E poi Alcibiade, Socrate, Euripide, Aristofane, Platone, un’insolita ma molto credibile Santippe, in una variegata carrellata di personaggi inseriti da Chicot in L’assassinio di Socrate. Un bella trama, che fa tesoro della Storia della guerra del Peloponneso di Tucidide, ma anche di certosine ricerche che hanno preteso all’autore, più di un anno per raccogliere la documentazione. Avvalendosi dell’impianto strutturale del suo romanzo, Chicot ci spiega in dettaglio quella che era allora la straordinaria arte della ceramica, cosa è stato progettare l’Acropoli, l’alimentazione della gente, gli abiti, le mortali pestilenze, gli usi e costumi greci del V secolo a.c. e, il tutto, con per dettagliata cornice di battaglie navali e terrestri e reali eventi storici sui quali aleggia soave la filosofia. Un bella storia, un bel feuilleton, ripeto che, pagina dopo pagina, si trasforma quasi una colossale scenografia cinematografica, e riesce a coinvolgere il lettore con continui colpi di scena, pericolosi segreti, minacciosi equivoci e  continui complotti che si intrecciano ai sentimenti forti insiti nella natura umana: odio, amore, rabbia e vendetta, mischiando l’essenza delle emozioni dei buoni alla malefica potenza dei cattivi.

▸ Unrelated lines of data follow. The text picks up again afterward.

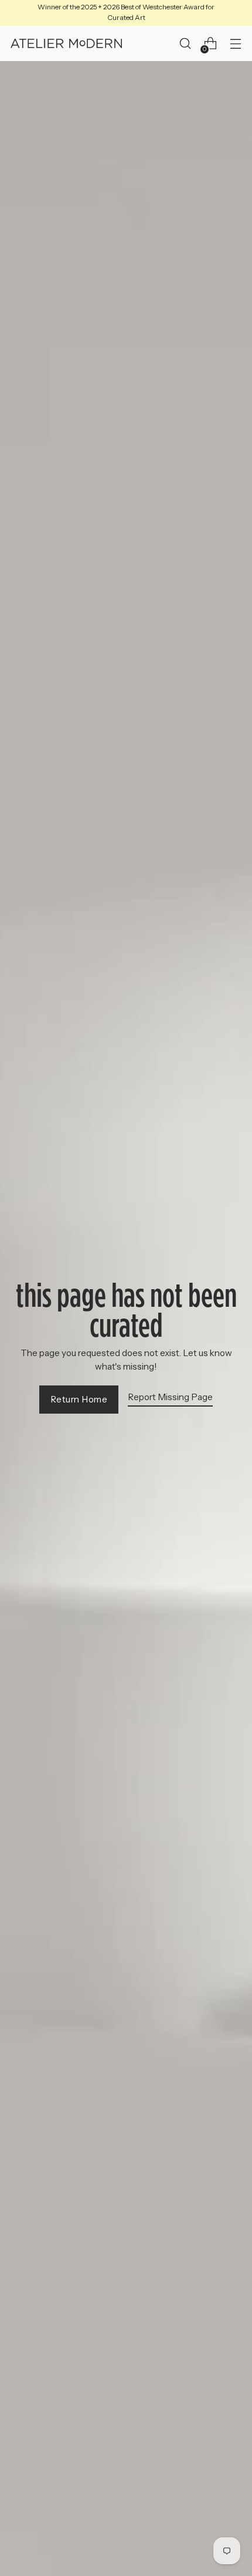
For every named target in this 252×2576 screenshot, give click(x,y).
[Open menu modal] (235, 44)
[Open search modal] (185, 44)
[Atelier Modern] (66, 43)
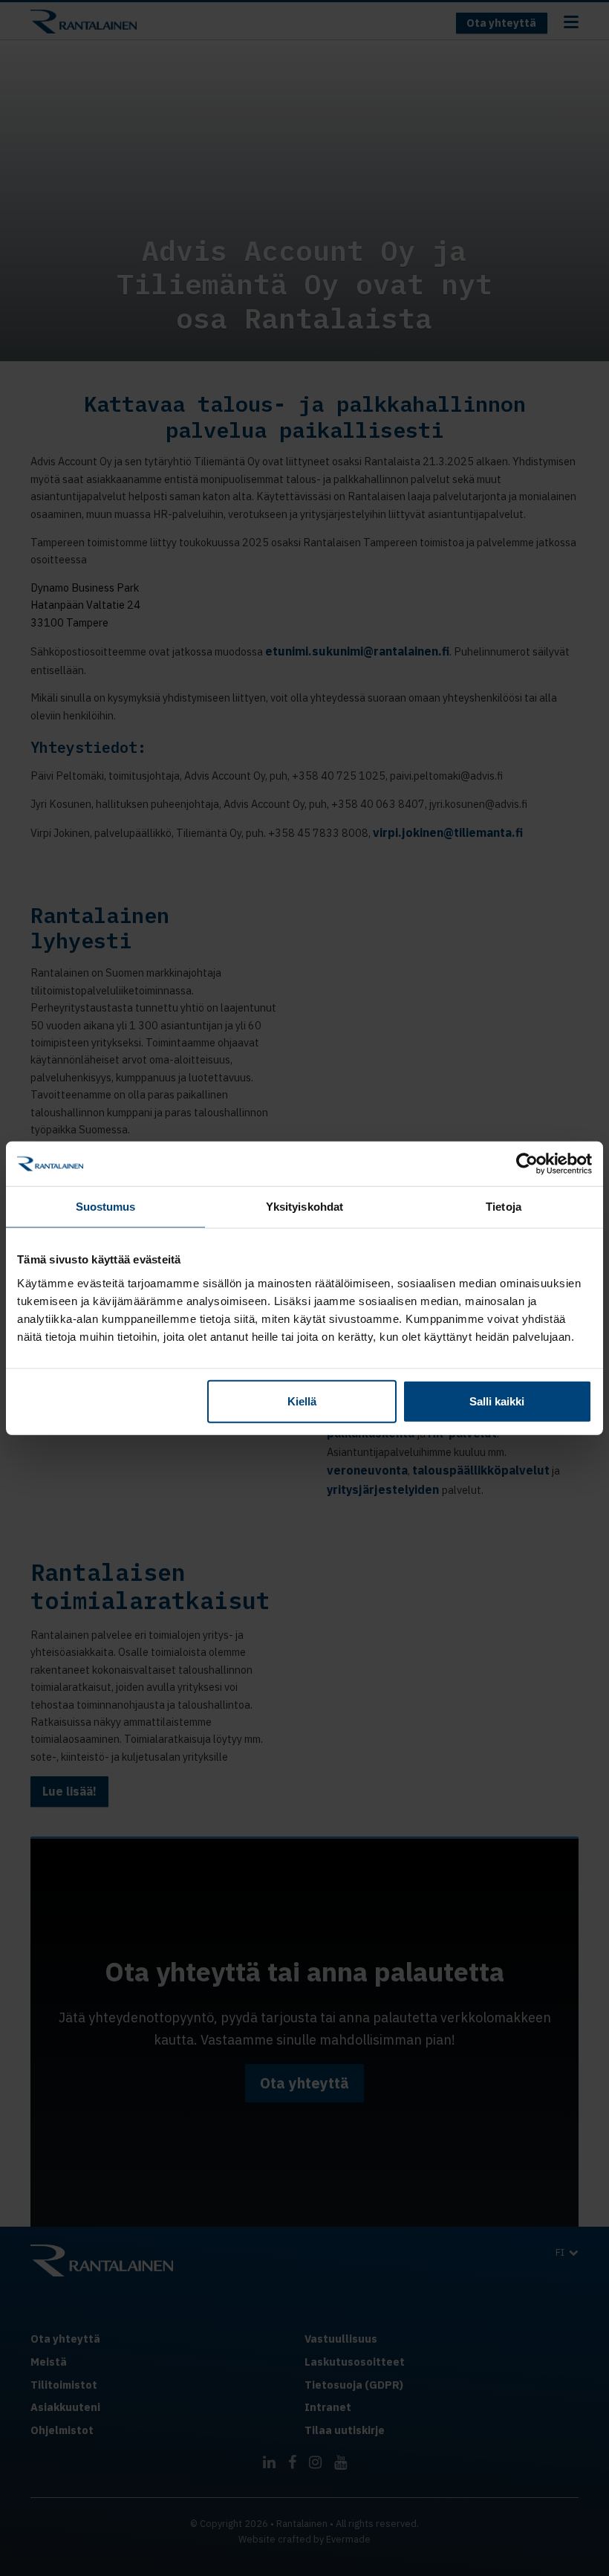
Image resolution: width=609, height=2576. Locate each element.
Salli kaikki (496, 1400)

La trama storica che si presta con sapienza a fare da sfondo a una bella storia d’amore (tra Perseo e Cassandra) e di amicizia (tra Cherefonte e Socrate prima, e tra Socrate e Perseo, poi).  Un colto romanzo corale e allo stesso tempo un ben calibrato e ingegneristico connubio tra fiction e storia, in grado di conquistare anche i lettori più giovani (tanto che sappiamo che in Spagna è stato recentemente adottato con successo come libro di testo in diverse scuole superiori).

Patrizia Debicke

Lo scrittore:
Marcos Chicot, nato a Madrid nel 1971, sposato, con due figli, è laureato in Psicologia Clinica e in Economia e Psicologia del Lavoro ed è stato manager in varie aziende. Con L’assassinio di Socrate è stato finalista al prestigioso Premio Planeta. Salani ha pubblicato con grande successo i suoi precedenti romanzi: Il teorema delle menti e L’assassinio di Pitagora (vincitore del Premio per la Cultura Mediterranea 2015).